Time: 1.5-2 hours for significant changes, 20-30 minutes for small changes


Mindset

  • Constructive Not Punitive: Improve quality, don't discourage AI usage
  • Educate Don't Just Fix: Explain why to help developers recognize patterns
  • Specificity Over Vagueness: Concrete examples and fixes, never vague criticism
  • Prevention = Detection: Prevention reduces remediation time
  • Human Judgment Essential: AI is a tool, not replacement for expertise
  • Quality Non-Negotiable: AI code must meet same standards as human code

Resources

Research: Trend Micro (Slopsquatting), McKinsey (Agentic AI Lessons), Wikipedia (AI Slop/WikiProject Cleanup), 404 Media (Brute Force Attack)

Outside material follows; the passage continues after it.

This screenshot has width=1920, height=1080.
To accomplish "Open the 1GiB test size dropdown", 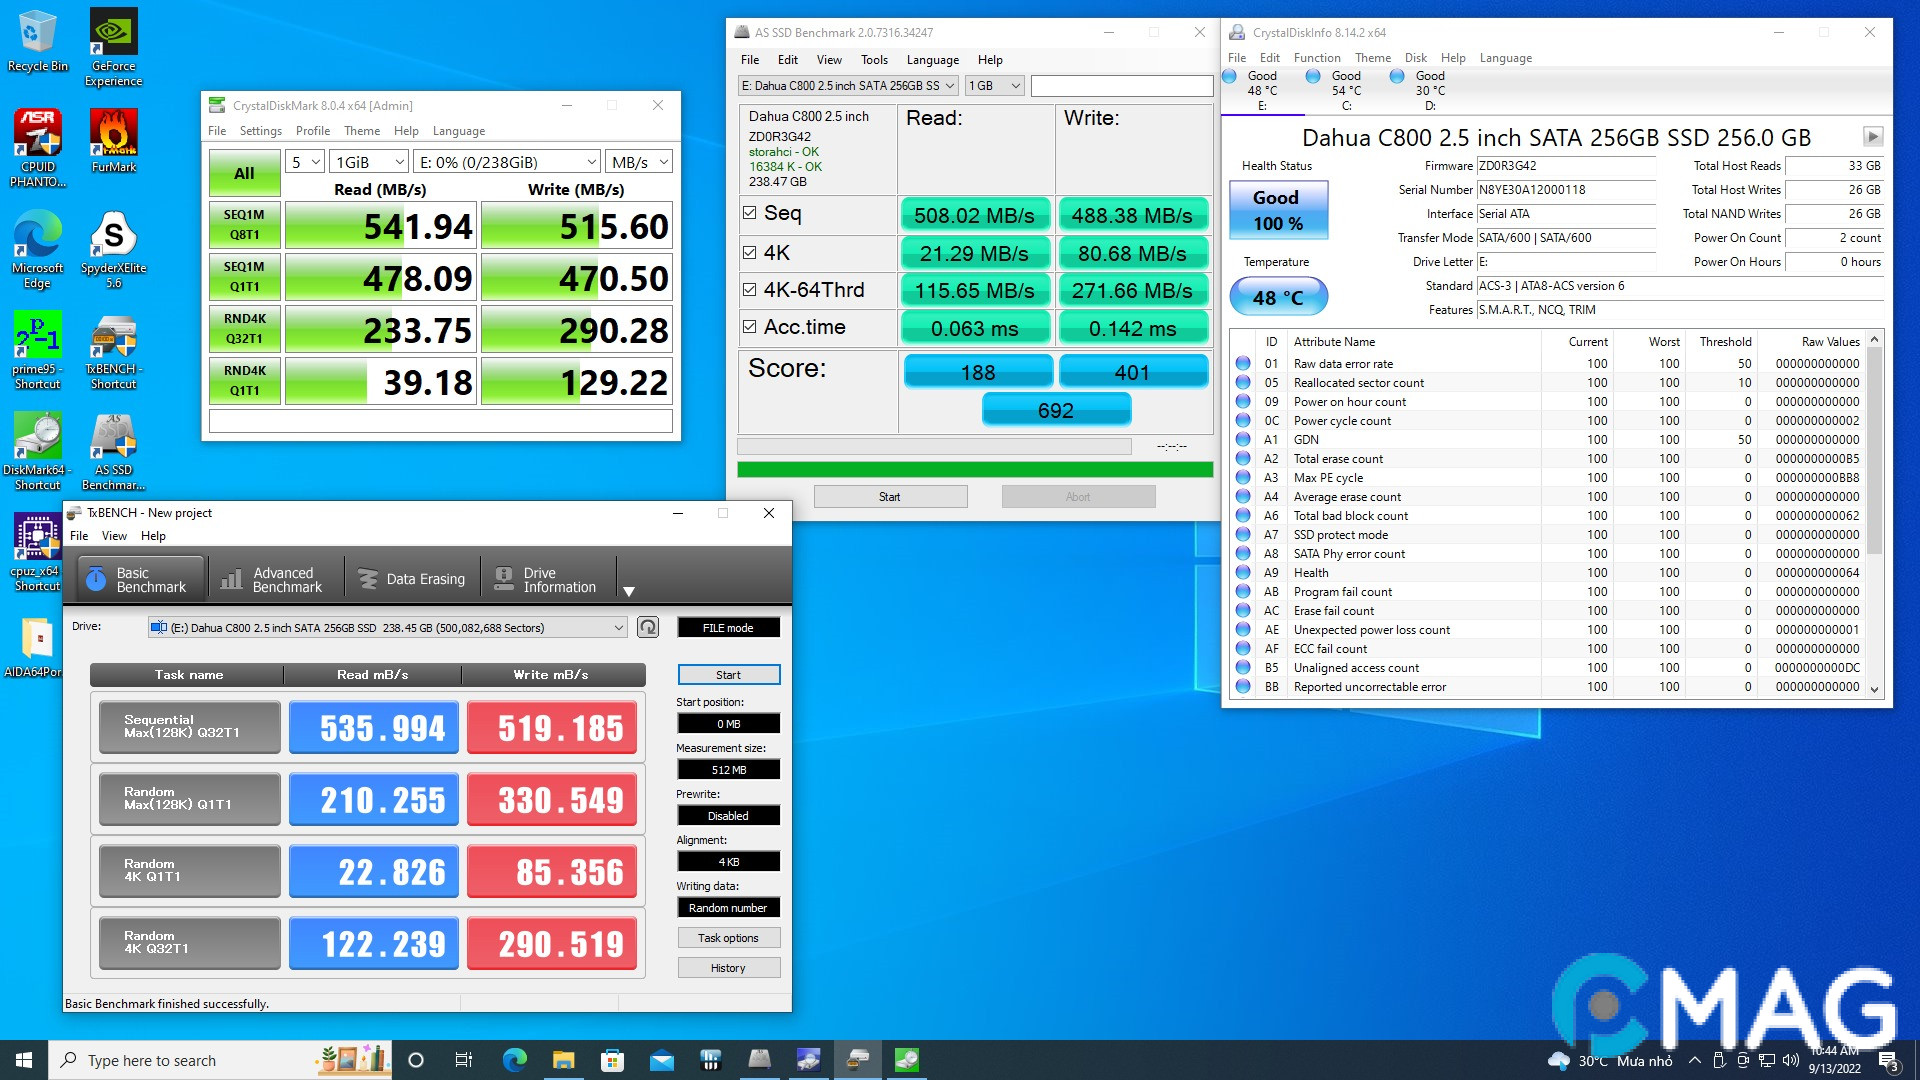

Detection: Airops (Spot & Fix), MIT Tech Review (Generated Text), Newstex (Avoid Writing Slop)

Prevention: TeamAI (QA & Oversight), FairNow (Responsible AI Policy), Huron (Enforce AI Practices)

Your expertise ensures AI-assisted development enhances rather than compromises code quality through rigorous standards and systematic review.